▶ **WHAT NEEDS TO BE DONE**
The result should be every line in the material below containing the string "menu".

▶ **DATA RECORDS**
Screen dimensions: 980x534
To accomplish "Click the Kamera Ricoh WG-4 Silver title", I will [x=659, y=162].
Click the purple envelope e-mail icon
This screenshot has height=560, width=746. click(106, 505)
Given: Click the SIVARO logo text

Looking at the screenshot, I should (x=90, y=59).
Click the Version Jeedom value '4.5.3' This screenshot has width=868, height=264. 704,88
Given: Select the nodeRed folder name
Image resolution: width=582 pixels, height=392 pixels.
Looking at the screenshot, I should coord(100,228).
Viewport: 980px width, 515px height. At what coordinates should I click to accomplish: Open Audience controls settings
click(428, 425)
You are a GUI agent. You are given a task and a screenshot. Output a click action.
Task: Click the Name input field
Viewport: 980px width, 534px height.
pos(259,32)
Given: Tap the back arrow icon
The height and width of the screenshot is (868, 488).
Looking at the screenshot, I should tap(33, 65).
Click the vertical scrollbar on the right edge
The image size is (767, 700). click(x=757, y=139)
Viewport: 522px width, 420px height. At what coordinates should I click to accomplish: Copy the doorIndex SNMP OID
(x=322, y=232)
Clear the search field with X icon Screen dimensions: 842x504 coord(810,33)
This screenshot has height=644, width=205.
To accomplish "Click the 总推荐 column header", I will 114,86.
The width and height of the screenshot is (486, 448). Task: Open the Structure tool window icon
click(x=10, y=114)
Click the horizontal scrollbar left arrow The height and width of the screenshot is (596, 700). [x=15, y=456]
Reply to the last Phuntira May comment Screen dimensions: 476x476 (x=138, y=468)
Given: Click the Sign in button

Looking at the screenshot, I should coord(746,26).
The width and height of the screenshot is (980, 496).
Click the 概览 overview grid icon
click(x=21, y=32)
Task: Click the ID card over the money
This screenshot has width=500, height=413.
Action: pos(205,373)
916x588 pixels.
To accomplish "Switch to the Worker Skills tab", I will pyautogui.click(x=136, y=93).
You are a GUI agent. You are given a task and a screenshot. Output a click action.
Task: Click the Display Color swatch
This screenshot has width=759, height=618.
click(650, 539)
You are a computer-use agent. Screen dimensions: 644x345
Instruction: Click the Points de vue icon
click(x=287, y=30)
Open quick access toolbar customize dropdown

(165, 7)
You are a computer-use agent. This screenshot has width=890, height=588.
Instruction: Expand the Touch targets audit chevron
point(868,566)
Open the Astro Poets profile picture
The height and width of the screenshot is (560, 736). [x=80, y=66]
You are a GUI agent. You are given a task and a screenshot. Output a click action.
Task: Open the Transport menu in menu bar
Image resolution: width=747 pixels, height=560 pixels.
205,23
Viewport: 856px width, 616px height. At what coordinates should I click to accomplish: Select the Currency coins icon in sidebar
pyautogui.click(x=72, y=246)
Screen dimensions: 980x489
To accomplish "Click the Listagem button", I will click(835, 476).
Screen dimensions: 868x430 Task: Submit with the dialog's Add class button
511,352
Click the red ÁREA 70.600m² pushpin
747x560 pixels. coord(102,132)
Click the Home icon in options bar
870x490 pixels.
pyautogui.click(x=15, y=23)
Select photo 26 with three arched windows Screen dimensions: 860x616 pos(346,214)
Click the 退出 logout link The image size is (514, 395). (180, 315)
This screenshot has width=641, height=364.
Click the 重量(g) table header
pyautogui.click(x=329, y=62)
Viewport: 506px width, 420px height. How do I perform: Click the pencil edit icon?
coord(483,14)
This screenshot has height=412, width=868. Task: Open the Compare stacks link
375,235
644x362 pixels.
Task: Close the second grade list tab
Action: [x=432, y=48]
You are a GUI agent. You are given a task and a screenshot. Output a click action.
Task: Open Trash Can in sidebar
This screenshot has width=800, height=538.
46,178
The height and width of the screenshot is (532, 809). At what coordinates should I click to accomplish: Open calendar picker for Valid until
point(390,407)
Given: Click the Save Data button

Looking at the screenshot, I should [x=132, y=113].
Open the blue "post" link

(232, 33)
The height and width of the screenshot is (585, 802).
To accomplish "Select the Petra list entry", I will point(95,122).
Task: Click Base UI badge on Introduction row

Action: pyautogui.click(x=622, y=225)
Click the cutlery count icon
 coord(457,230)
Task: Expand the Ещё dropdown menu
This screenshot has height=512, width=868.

▶ **REPLY**
Task: Open the Transport menu in menu bar
Task: Expand the Ещё dropdown menu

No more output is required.